- What to do: Report each line of the material below that contains the string "click", and reproduce every such line in full.

● ● ●

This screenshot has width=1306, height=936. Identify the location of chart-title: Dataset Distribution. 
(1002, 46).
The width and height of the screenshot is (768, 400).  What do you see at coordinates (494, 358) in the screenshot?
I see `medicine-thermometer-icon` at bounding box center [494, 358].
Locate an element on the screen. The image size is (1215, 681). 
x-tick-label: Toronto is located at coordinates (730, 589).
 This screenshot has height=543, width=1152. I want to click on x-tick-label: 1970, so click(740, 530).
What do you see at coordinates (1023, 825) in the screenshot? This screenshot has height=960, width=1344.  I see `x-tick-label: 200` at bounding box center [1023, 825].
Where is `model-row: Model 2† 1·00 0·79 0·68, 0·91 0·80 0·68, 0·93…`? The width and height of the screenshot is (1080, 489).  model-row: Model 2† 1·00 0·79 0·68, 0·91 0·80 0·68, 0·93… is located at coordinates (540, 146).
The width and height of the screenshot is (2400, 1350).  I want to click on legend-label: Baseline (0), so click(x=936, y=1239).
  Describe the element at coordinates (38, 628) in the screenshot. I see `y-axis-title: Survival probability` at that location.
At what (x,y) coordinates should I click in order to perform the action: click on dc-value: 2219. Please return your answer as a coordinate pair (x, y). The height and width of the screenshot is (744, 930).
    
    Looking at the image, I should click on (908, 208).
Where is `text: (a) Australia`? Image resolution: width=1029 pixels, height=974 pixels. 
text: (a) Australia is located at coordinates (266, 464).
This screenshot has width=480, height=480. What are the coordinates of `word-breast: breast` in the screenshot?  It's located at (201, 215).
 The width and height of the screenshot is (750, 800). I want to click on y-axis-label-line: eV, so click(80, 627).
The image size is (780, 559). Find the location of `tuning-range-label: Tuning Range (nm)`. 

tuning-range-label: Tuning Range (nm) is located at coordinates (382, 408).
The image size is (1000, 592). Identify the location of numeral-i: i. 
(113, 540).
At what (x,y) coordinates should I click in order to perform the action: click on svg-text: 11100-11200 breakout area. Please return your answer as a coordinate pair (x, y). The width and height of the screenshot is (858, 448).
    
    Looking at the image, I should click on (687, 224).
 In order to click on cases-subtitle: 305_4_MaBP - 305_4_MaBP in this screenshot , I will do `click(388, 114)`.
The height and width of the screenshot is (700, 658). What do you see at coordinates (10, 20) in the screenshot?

● ● ●

- Written solution:
 This screenshot has height=543, width=1152. I want to click on x-tick-label: 1970, so click(740, 530).
The width and height of the screenshot is (2400, 1350).  I want to click on legend-label: Baseline (0), so click(x=936, y=1239).
At what (x,y) coordinates should I click in order to perform the action: click on dc-value: 2219. Please return your answer as a coordinate pair (x, y). The height and width of the screenshot is (744, 930).
    Looking at the image, I should click on (908, 208).
 The width and height of the screenshot is (750, 800). I want to click on y-axis-label-line: eV, so click(80, 627).
At what (x,y) coordinates should I click in order to perform the action: click on svg-text: 11100-11200 breakout area. Please return your answer as a coordinate pair (x, y). The width and height of the screenshot is (858, 448).
    Looking at the image, I should click on (687, 224).
 In order to click on cases-subtitle: 305_4_MaBP - 305_4_MaBP in this screenshot , I will do `click(388, 114)`.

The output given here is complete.